That shit is personal
An argument against exploitation in relationship to people and nonhuman people (plants)
What about farming (your own garden, perhaps) are you curious about? Do you have questions about getting your spot ready for winter? Or about how to start a totally new thing next spring? Leave us a comment and we’ll answer questions in our November newsletter.
We do small, everyday actions to interrupt capitalism in agriculture; the parts of agriculture we’re told are normal. Like repurposing used plastic cups and spent coffee grounds—from the coffee shop we come to in order to send you this newsletter—interrupting the chain of new plastics produced for agriculture.

Up and down
Capitalism has created a situation whereby the only way to make profit (especially in agriculture) is to exploit others—and often yourself. We won’t. We have been wondering for a while, why an anti-capitalist way of treating people and nonhuman people (plants, animals, water, etc.) is so often viewed as lesser.
Why have people come to expect that ego equals experience and good business requires heartless exploitation?
We are not trying to capitalism in a way that takes any more resources from our already poor region. And because we aren’t exploiting our community for quick cash, we are not seen as reliable narrators.
If we were going hard for the coffee that already grows on the farm, we could be doing exactly what the rich folks living between here and Ohio do; pay our poorest, least privileged, and sometimes oldest neighbors $7 a day to pick the beans. Not $7 an hour, but $7 A DAY! (btw that is what Alex made per hour, 25 years ago detasseling corn in Nebraska).
The equation looks something like this: Acres deforested multiplied by the number of people exploited, divided by the degree of exploitation, minus the sky high prices of fertilizers due to the jones act, equals the potential profit to be made in coffee.
The only way to capitalism in agriculture is to exploit someone.
Putting the pieces back together
We are still having to tent like we are camping for recreation.

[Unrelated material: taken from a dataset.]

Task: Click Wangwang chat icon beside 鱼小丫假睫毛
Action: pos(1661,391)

This year the rainy season is living up to its name in fitful starts and stops. A little over a week since the municipal water came back (and seems like it won’t stop again immediately) and a little over a week since the sinkhole in the highway was finally fixed.

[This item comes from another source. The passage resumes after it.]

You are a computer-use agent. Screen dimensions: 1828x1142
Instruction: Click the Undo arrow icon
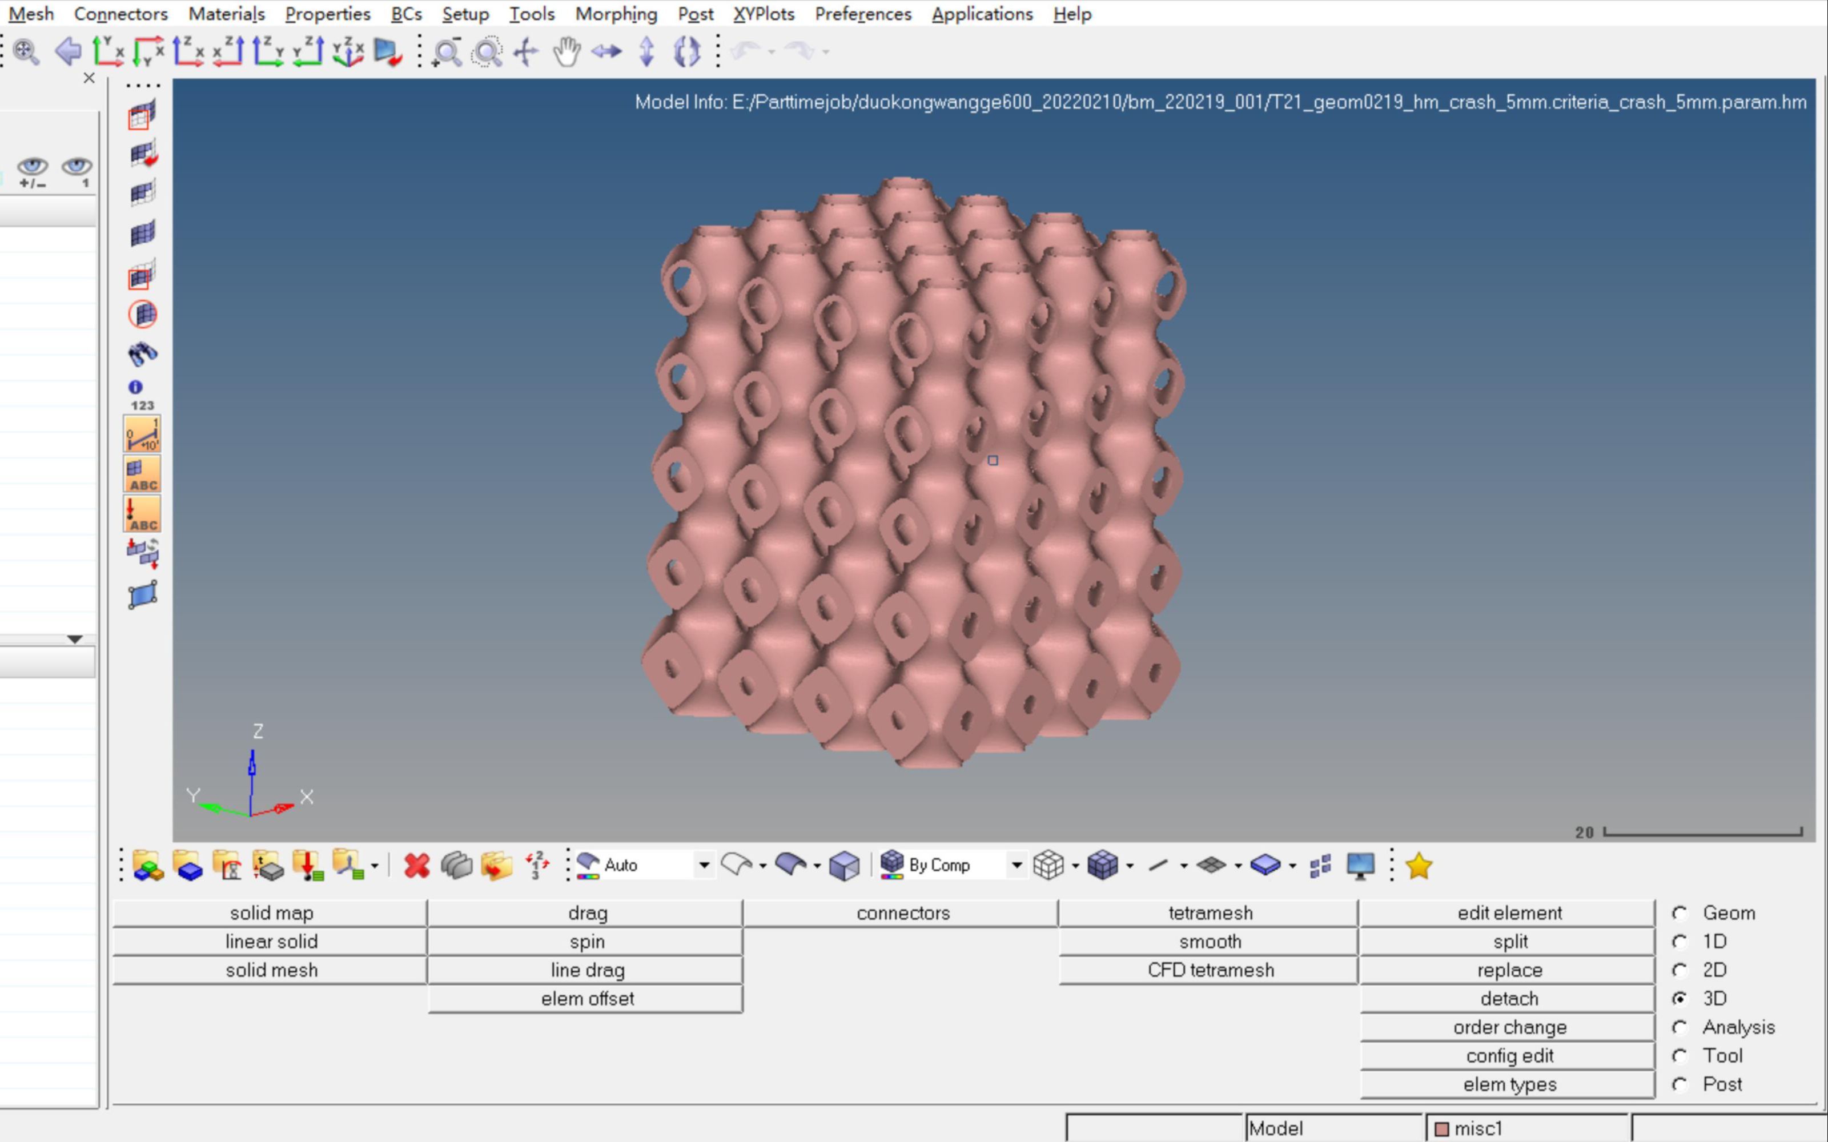[x=746, y=50]
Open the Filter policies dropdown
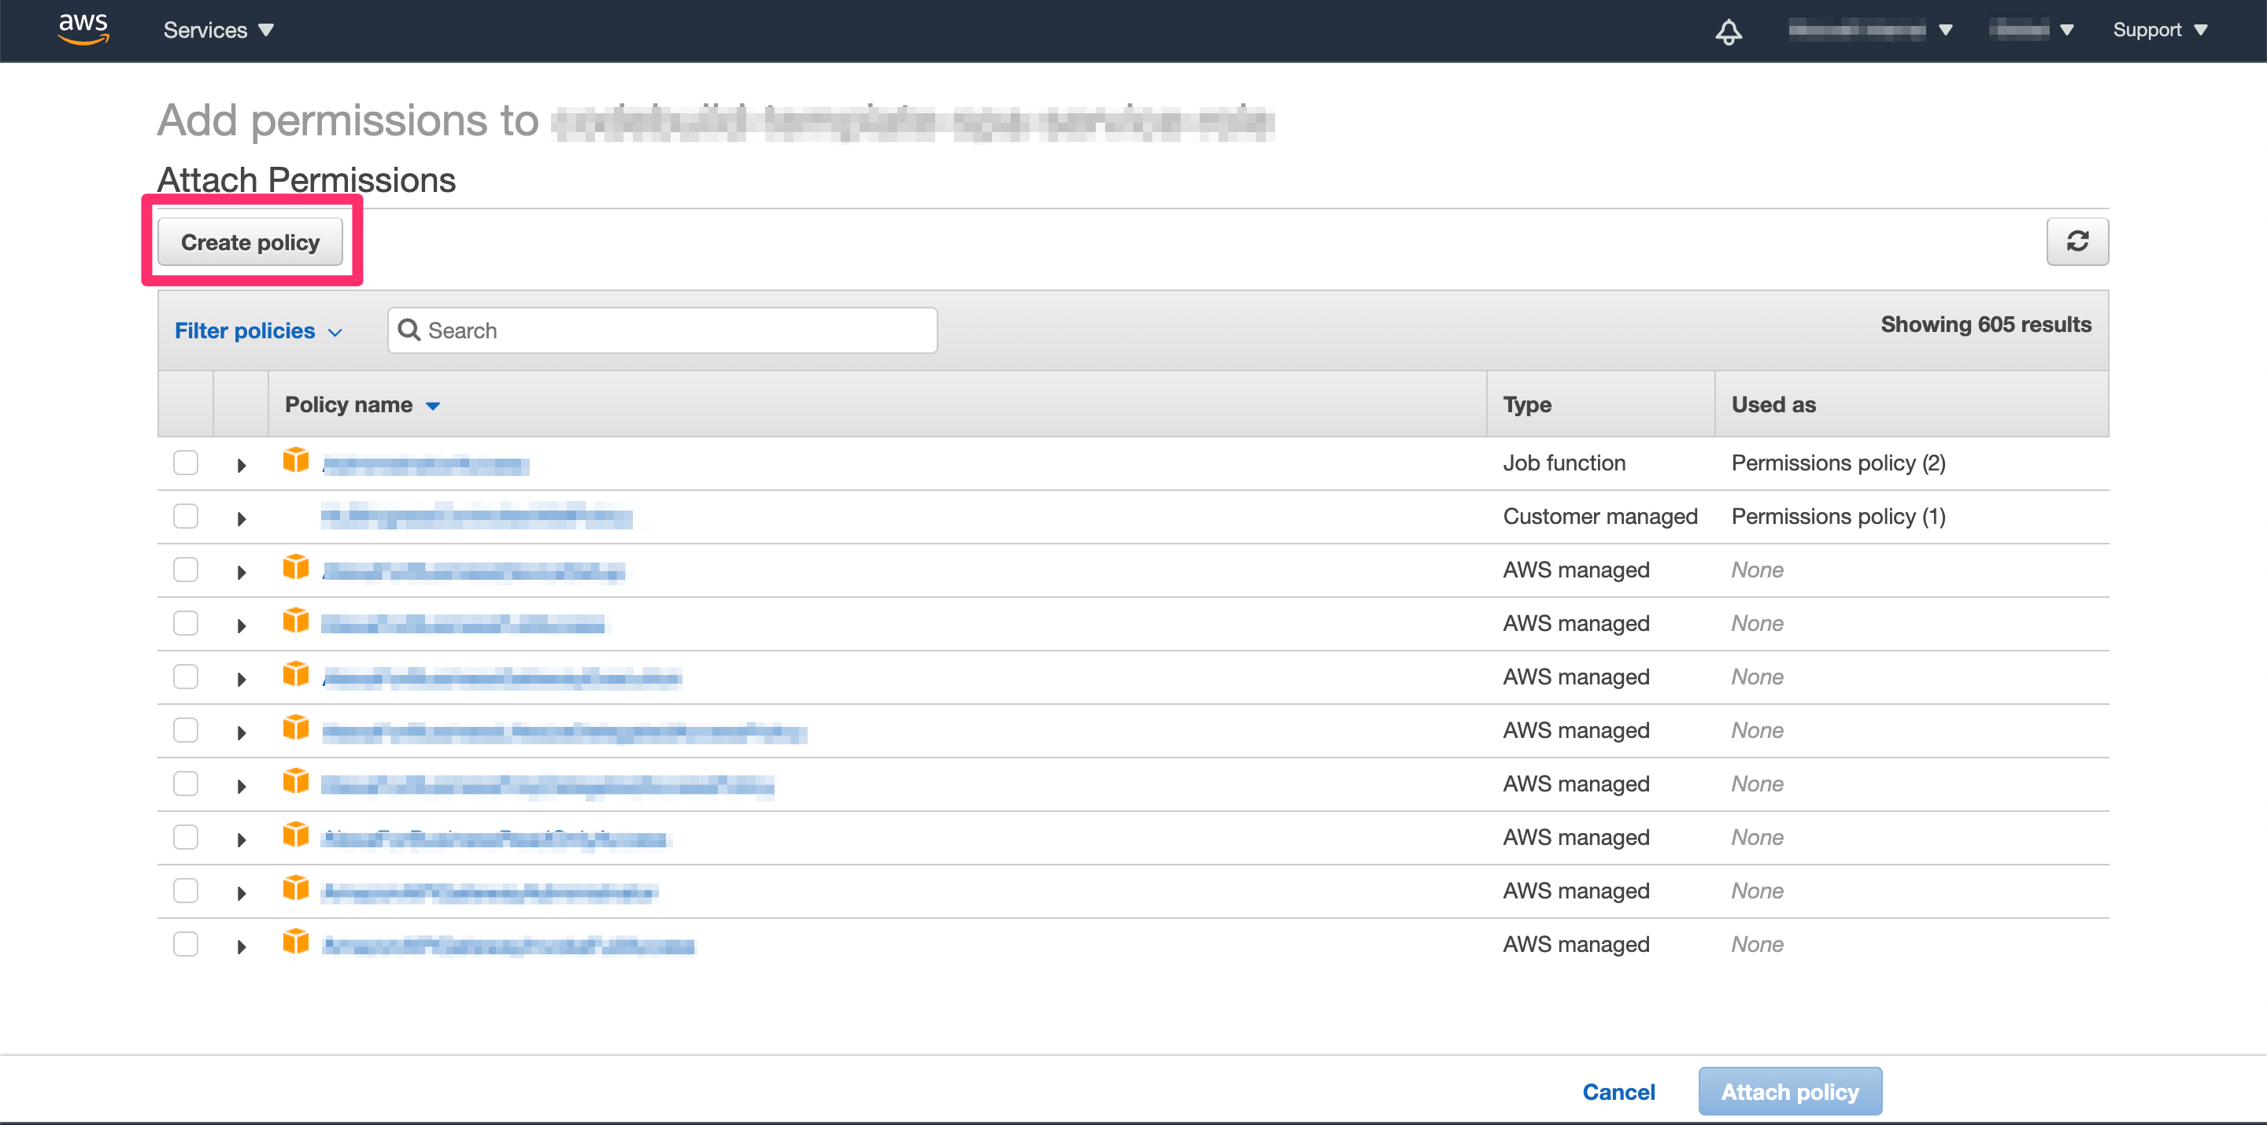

Since the living shelter collapsed, we have been in the process of rebuilding. Because of the precarity, we’ve had to put away most of the art supplies and haven’t been able to make time to draw; something about this feels like failure.
How do we find balance? How do we reconcile that balance with what is going on in the world? These drawings are our incomplete, and imperfect answer.


A few critiques and a thought
We’ve told people, repeatedly, that things are tough. That when we show up, we do so at great energetic and material cost. We wish it didn’t always come to us sharing some really personal shit to have a voice, to be considered reliable narrators of our own Iives. Alas.